WWW2026
Riemannian Graph Tokenizer for Structural Knowledge Transfer
Qimin Zhou, Haibo Liu, Yujie Wang, Li Sun, Chuan Shi
摘要
Foundation models are at the forefront of artificial intelligence. A tokenizer, converting the raw input into discrete representations that the model can understand, plays an important role to the success of foundation models. Unlike the text tokenizer that is well studied in large language models, graph tokenizer is still at its early stage, facing the challenges of tackling the non-Euclidean structures and capturing the structural semantics. How to design a graph tokenizer for structural knowledge transfer? To this end, we propose a Riemannian Graph Tokenizer (RGT) that bridges the structural knowledge and quantized representations to support cross-domain structural knowledge transfer. The connection is established by Riemannian geometry. Specifically, we first define the geometric vocabulary (trees, cycles and sequences), which captures fundamental structural patterns and reflects the intrinsic geometry of graph.
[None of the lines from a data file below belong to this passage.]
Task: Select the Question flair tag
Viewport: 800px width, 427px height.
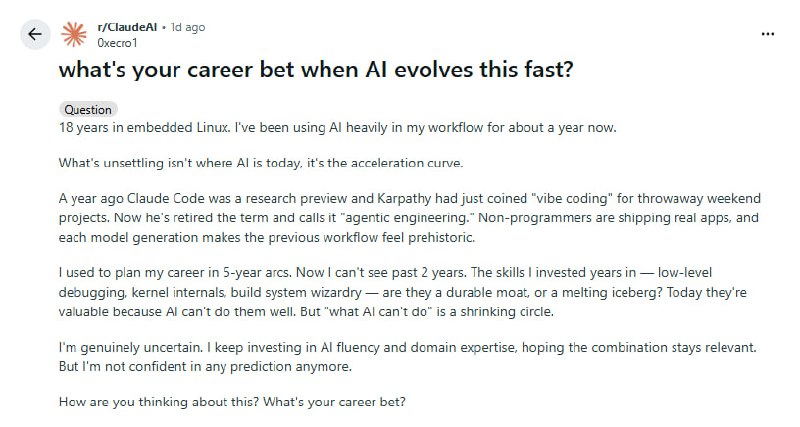Action: 88,110
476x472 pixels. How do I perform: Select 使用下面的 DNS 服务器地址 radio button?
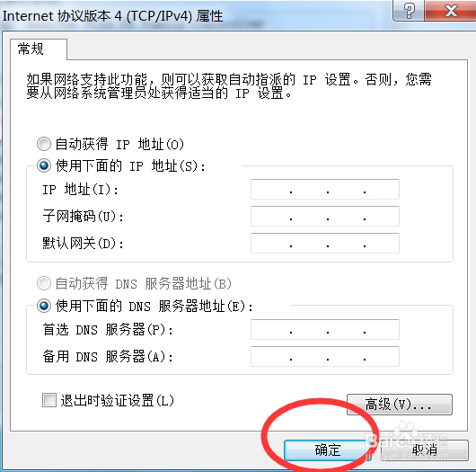point(44,306)
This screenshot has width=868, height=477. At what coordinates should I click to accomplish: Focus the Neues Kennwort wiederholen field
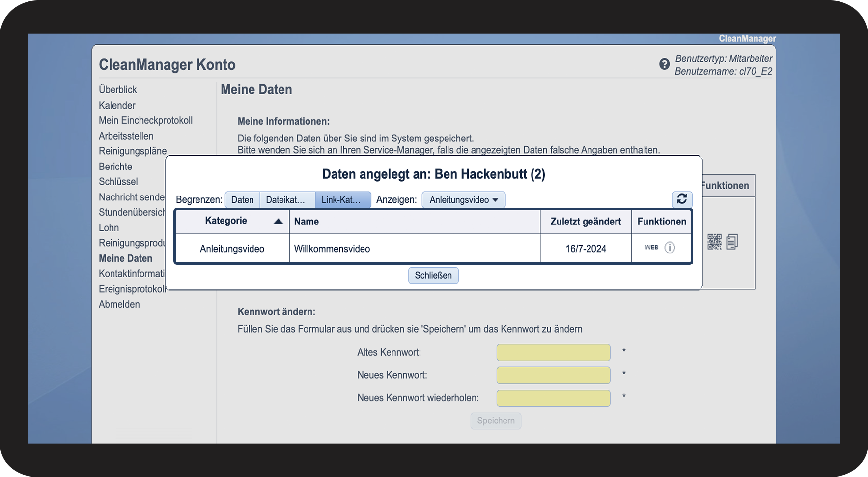tap(553, 398)
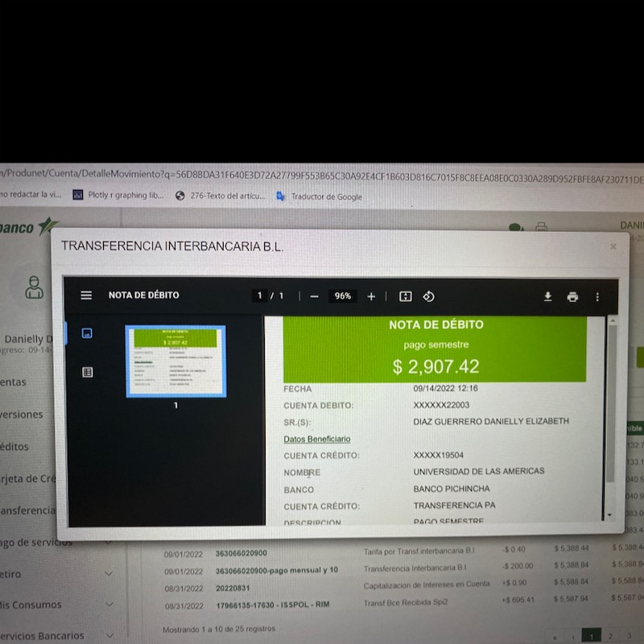The height and width of the screenshot is (644, 644).
Task: Click the PDF page number field
Action: (x=260, y=296)
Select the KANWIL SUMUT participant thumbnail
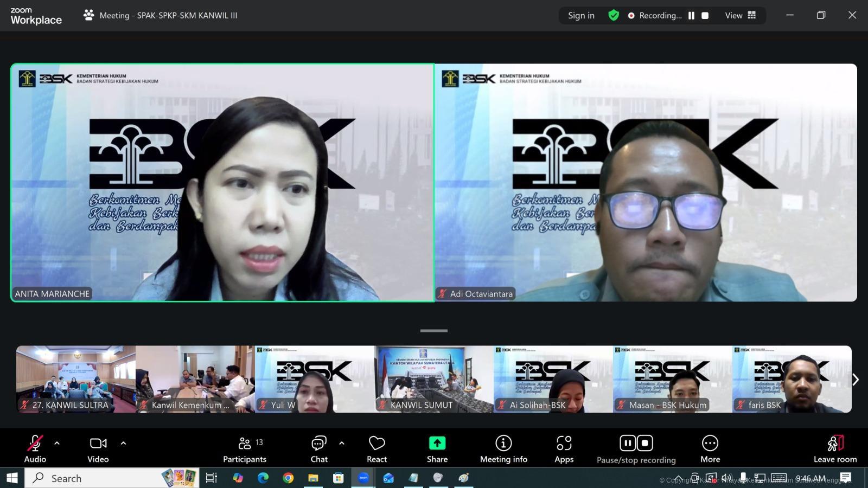 pyautogui.click(x=433, y=379)
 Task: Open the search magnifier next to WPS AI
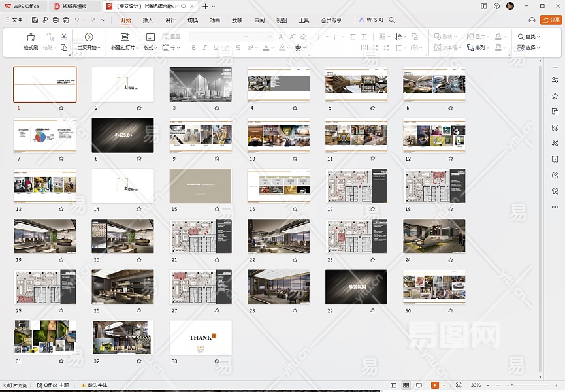coord(392,20)
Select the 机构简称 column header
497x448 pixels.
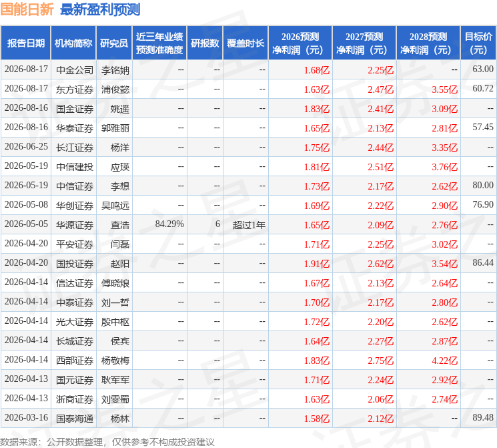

Second, we construct a Riemannian quantizer with Riemannian Straight-Through Estimator to tokenise graph structures across multiple domains into discrete tokens. To ensure consistency and transferability across diverse geometric spaces, RGT further incorporates a geometry-aligned decoder that projects manifoldspecific tokens into a unified tangent space. The theoretical analysis and geometric interpretations are provided to support the effectiveness of our proposed method. Extensive experiments across diverse datasets demonstrate that RGT significantly enhances structural knowledge transferability across graph domains. CCS Concepts • Computing methodologies → Knowledge representation and reasoning; • Theory of computation → Computational geometry.